Oh, self. Didn't you know? Nothing in life is free.

But this launched my PLAN. A plan that quickly grew from a rough curriculum outline to a lifemap that I could not stray from, lest I non get what I want out of this life.

It didn't take long for the anxiety to set in. I could stand apart from myself in moments of clarity and laugh at the irony that I may not have watched all of those Mosby nursing skills DVDs when I was an undergrad, but I sure as heck had to sit through them now if I wanted to have a clue what I was talking about in skills lab!

But overall, to say that I felt an impending sense of doom by late February would not be an exaggeration. I knew there was no way I could survive the year with my sanity intact: the bouts of panic, the tears, the 60-hour workweeks + homework...

I was already unraveling when I received unwelcome and unexpected news in March. In one instant, I crumbled beneath the weight of all the things. One small mercy of that situation was that I had to got to let go of the plan. I was struggling to function from day to day and it only took one brief, embarrassing meeting with my advisors for all of us to see that a summer spent teaching intense ABSN clinicals in an unfamiliar unit was out of the question.

So I took 8 weeks off of school and teaching. I went to work and came home and read my Bible and journaled and went to counseling and got into a workout routine and God poured peace on me like I'd never known.

Literally the day I finally laid aside my delusions of playing catch-up on my meticulous plan and decided that I was okay with not finishing grad school any time soon, I got a phone call from my advisor, asking me to come back to my GTA position this fall. I was terrified, but I said yes because I had signed a contract in January and I wanted to fulfill it. Of course, to be a GTA, you also have to be a grad student. So I started classes again.

That means this fall brought busy and crazy and doubtful and heaping doses of humble and inadequate right back into my life. Thankfully, even though there have been a lot of tears and not a lot of sleep, I never quite reached the epic levels of panic I was dealing with last March. When I think back to my heavy heart last spring, my today heart hurts for that lonely girl looking for hope in all the wrong places.

This morning, I helped another teacher with one last lab checkoff. Then I walked out the doors of the nursing building into the welcome sunshine and just like that... a whole year flew by. Done.

If those walls could talk...

It wasn't pretty. It wasn't easy. I won't pretend I did this on my own strength. I also won't pretend that I was wholly surrendered to God every moment of every day. It's been more like a long game of tug-of-war! Yet somehow, with everything that I've messed up and all the selfish decisions I've made, I can't deny that God has been kind to me. In pain and in peace. He's instilling confidence in me slowly, carefully, and deliberately.

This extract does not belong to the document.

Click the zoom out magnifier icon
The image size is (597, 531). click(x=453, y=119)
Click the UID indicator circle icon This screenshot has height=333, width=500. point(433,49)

He's teaching me to place hope in the right places and not in myself or my situation or in the opinions of others. 

He really drove this point home yesterday at our clinical wrap-up meeting. I finished up some paperwork with my students, all the teachers and the other GTA and I had a little dedication ceremony for the students, and then the students headed to the computer lab to fill out a program survey. I asked my advisor what I should do, and she said, "we're done, see ya!"

Um. What? No, Thanks so much for your selfless service. We couldn't have survived without you? No, Oh, remember that time you bawled your eyes out in my office? How's that situation working out for you? I was a little offended.

In one blinding moment of clarity, I saw my pride. As if that program was about me. As if. And even though I've said the words and seen it in my actions, I finally felt it: I really do think the world revolves around me. God knew he had to break me to show me. And what better time of the year to celebrate my need for a savior? It took me a year to see it.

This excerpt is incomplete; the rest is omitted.